The bulletin, issued yesterday, examines data for each state and territory, as well as the Commonwealth, and uses the firm's modelling to assess the health of their economies.
It predicts a federal budget deficit this financial year of $7 billion - compared with Treasury's latest forecast of a $1.1 billion surplus - mostly due to lower commodity prices and slower-than-expected growth.
Earlier this week, another forecaster, Deloitte Access Economics, predicted a deficit of $4.2 billion for the Commonwealth.
Macroeconomics's budget and forecasting director, Stephen Anthony, described this year as a lost opportunity for improving the Commonwealth's financial position.
''The 2012-13 budget and [last month's mid-year budget update] should have contained more real spending cuts, to minimise the short-term political damage before the next election and maximise the medium-term positive economic impact …
''We recognise the political straitjacket of minority government, but this government has a track record of promising big spending cuts and delivering modest tax increases.''
However, he praised the ACT economy, saying the territory, Tasmania and South Australia ''will be the best-performing jurisdictions in terms of fiscal management over the period since the China boom began''. He told The Canberra Times: ''You look at every other Australian government: a lot of them signed up to a tax review process, and none of them carried it through.
''Only one of them - the ACT - had the guts to take it to an election, too, and it paid for it.''
The Gallagher government began to phase out several taxes and fees this year, such as stamp duty, and replace them with higher household rates.

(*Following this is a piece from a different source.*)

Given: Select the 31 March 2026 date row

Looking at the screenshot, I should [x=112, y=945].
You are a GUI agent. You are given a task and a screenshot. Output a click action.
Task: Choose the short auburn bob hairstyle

The Canberra Liberals strongly opposed the changes, which became the focal issue of last month's ACT election.
Mr Anthony said the tax reform, as well as past efforts to reduce spending, meant the ACT government ''can be regarded as the most prudent, having undertaken an extensive savings round at the height of the boom to position itself to manage the downturn which came in 2009''.
Macroeconomics predicts the ACT's budget outcome for 2012-13 will be a deficit of about $218 million, much smaller than the ACT Treasury's estimate of $381 million.
But it expects Canberra's building industry boom to end in 2013-14, ''after which the economy is likely to slow''.
''A further risk to the ACT economy is the election of an Abbott Coalition government at the next federal election, which has promised to reduce the Commonwealth public sector by 12,000 places, and presumably a high proportion of these job losses will come from the ACT and surrounding regions,'' it says.
ACT Treasurer Andrew Barr said last night he was pleased the firm had endorsed the government's tax policies. ''It demonstrates that taking a narrow-minded austerity approach, and slashing and burning the budget, would have been economic folly,'' Mr Barr said.